Камлаев зашел со спины, обогнул и, плюхнувшись в кресло напротив, увидел прежнего, всегдашнего, обыкновенного отца — тогда в чем дело? что за хрен? — все те же мускульные плиты, валуны, все те же щеки, подбородок, бритые до кости, все та же жесткая, широкоскулая физиономия, которая порой становится похожей в профиль на гравированную морду ярящегося льва с латунной пряжки толстого отцовского ремня, который с первых проблесков сознания приводил Камлаева в восторг — лишь у отца и мог быть такой ремень, с такой гравировкой, со львом — будто тотемным знаком, будто родовой камлаевской тамгой.
— Ну, как тут твоя «Малая земля»? — Камлаев, все еще не понимая смысла семейного оцепенения, скорее торопясь расставить точки, бросил первое, что ему в голову пришло, обыкновенное, насмешливое, тоном, которого они с отцом держались уже вечность.
— В большую разрастается, — отец ответил в тон. — Боюсь, закончить не дадут, — и, подняв голову, взглянул поверх очков обыкновенно-цепкими, умевшими вклещиться и не отпускать глазами.

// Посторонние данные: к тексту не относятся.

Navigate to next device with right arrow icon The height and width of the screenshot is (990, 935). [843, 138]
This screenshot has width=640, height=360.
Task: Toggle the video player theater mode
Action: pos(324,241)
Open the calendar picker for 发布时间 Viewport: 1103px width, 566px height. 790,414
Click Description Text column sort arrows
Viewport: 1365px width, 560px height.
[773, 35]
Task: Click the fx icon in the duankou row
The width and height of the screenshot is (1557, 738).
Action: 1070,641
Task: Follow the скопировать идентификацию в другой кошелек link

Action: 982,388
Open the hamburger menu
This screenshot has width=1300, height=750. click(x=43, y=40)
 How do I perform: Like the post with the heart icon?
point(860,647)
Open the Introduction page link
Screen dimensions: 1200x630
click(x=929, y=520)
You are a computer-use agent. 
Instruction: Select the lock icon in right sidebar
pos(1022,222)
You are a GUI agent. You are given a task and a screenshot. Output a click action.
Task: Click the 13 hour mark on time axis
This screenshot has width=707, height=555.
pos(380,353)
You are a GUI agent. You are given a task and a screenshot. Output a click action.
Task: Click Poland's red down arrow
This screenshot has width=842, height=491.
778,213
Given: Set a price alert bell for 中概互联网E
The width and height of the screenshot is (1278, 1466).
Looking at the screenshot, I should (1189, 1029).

Мелькнуло что-то в них, возникло на дление кратчайшее — какая-то злость, сродни тому обычному, здоровому, спокойно напирающему гневу, что поднимался в нем ответом на скудоумие и непроходимое упрямство десятков вставляющих палки в колеса, тех, кого звал он «промокашками» и «каменными жопами» — чинуш, инстанций, министерств, коллегий, чья функция единственная — самосохранение… бодаться ему часто приходилось с такими, запрещающими росчерком пера или дающими добро на новый корпус нейрохирургического института, на современную модификацию столов-трансформеров, которые нужны были отцу, как шило и дратва сапожнику… тут, в этом был Камлаев на отца похож, настолько, что порою с изумлением застигал себя на этом совершенном сходстве, не уставая поражаться, насколько полно и неудержимо в нем проступил, Камлаеве, отец: все до биения мелкой жилки на виске — оскал, слова, гримасы, интонации — у Эдисона становилось вдруг отцовским, так, будто никакого Эдисона отдельного и не существовало, а просто вот отец нашел в нем, Эдисоне, новое вместилище, втолкнувшись своим норовом, повадкой и заполняя, будто ртутью градусник, будто нога — сапог.
— Чего-чего? — Нет, что-то было тут не то, иная злость, другой природы, чем обычно. — Это кто же тебе-то не даст?
— Больница, больница не даст, — отец ткнул папиросой в пепельницу и, искривившись, раздавил, как гада.
— Больница? Что больница? Какая больница? Твоя? — Камлаев выплюнул автоматически: в больнице, в институте собственного имени отец пребывал — последним царем изнемогших, надломленных страхом и сдавленных болью страдальцев, которые — от смердов до бояр — в священной, рабской оторопи ждали отцовских забирающих с собой на операцию шагов… вот этой тонкой, желтой, все растущей полоски света из-под двери… будто восхода солнца, завтрашнего дня, которого никто не мог им гарантировать, кроме вот этого, огромного и страшного, в сияющем высокогорной белизной жреческом халате, в надвинутом по брови крахмаленном хрустящем колпаке, благоговение перед которым крепче, чем перед папской тиарой.